Starting at the line below that contains "Select the login keychain in sidebar", print each line through the end of the records exactly as it appears.

Stored items
# # # # # # #

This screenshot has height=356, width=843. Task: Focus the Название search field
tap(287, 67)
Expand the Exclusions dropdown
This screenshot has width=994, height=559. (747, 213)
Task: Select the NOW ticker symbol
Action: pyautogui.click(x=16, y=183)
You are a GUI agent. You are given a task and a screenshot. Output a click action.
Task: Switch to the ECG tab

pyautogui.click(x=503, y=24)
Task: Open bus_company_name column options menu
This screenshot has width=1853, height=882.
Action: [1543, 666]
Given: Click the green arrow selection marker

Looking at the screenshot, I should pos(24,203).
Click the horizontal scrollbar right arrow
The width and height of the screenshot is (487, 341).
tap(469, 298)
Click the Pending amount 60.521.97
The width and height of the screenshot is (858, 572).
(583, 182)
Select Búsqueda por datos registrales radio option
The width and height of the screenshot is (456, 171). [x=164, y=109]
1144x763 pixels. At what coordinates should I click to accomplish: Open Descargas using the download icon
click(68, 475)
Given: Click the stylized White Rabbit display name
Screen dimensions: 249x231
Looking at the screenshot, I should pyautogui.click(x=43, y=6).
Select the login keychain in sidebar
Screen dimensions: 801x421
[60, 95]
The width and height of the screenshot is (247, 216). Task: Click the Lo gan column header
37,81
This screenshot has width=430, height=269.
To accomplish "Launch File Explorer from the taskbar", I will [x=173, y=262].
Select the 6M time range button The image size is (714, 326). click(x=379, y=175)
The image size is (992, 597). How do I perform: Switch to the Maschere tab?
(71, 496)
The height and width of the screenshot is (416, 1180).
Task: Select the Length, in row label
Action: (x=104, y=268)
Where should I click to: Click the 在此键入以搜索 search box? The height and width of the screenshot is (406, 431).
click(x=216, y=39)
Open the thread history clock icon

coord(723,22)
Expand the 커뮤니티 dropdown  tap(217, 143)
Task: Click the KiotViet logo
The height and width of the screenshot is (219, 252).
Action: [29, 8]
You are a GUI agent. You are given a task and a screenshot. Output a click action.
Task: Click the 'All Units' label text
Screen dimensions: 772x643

# # # # # # #

EXERCISE RESPONSE →
Select the login keychain in sidebar
Screen dimensions: 801x421
[60, 95]
The width and height of the screenshot is (247, 216). Task: Click the Lo gan column header
37,81
This screenshot has width=430, height=269.
To accomplish "Launch File Explorer from the taskbar", I will [x=173, y=262].
Select the 6M time range button The image size is (714, 326). click(x=379, y=175)
The image size is (992, 597). How do I perform: Switch to the Maschere tab?
(71, 496)
The height and width of the screenshot is (416, 1180).
Task: Select the Length, in row label
Action: (x=104, y=268)
Where should I click to: Click the 在此键入以搜索 search box? The height and width of the screenshot is (406, 431).
click(x=216, y=39)
Open the thread history clock icon

coord(723,22)
Expand the 커뮤니티 dropdown  tap(217, 143)
Task: Click the KiotViet logo
The height and width of the screenshot is (219, 252).
Action: [29, 8]
You are a GUI agent. You are given a task and a screenshot. Output a click action.
Task: Click the 'All Units' label text
Screen dimensions: 772x643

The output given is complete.